1. The record here is not sufficient to show negligence on the part of appellant. Under the facts as developed in this case, to hold appellant to a measure of precaution that would have prevented such an accident would be to make it an absolute insurer against any injury or accident that might occur in the operation of its trains in or out of its yards. Such is not the law.

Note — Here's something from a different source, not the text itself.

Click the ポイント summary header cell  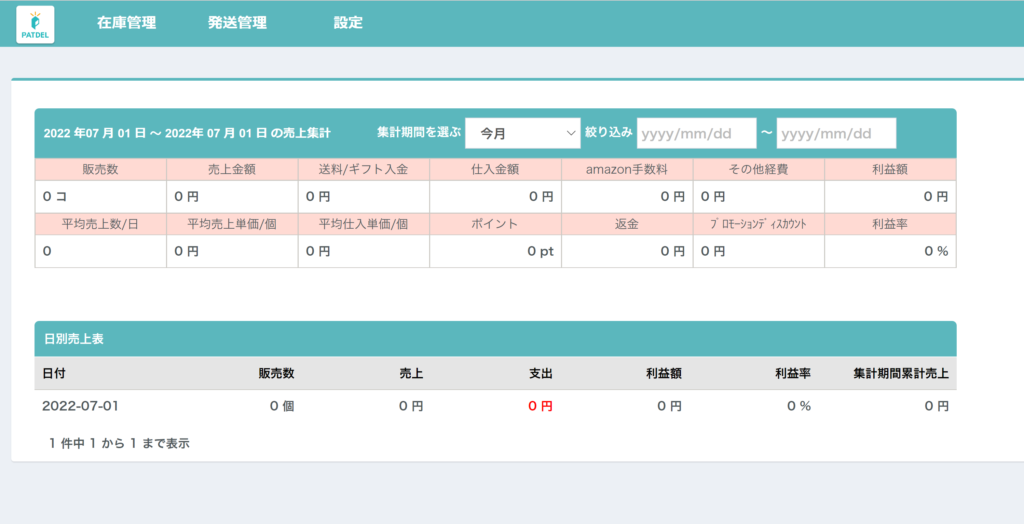tap(495, 224)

The only duty resting on appellant in moving its train of cars was to take ordinary and reasonable precautions to warn workmen out of the way. 67 Ark. 377.

2. An instruction on the question of negligence, without defining what constitutes negligence, is abstract and misleading, and it is error to give such an instruction. 76 Ark. 599; 77 Ark 261; Id. 567; 78 Ark. 177; 82 Ark. 424.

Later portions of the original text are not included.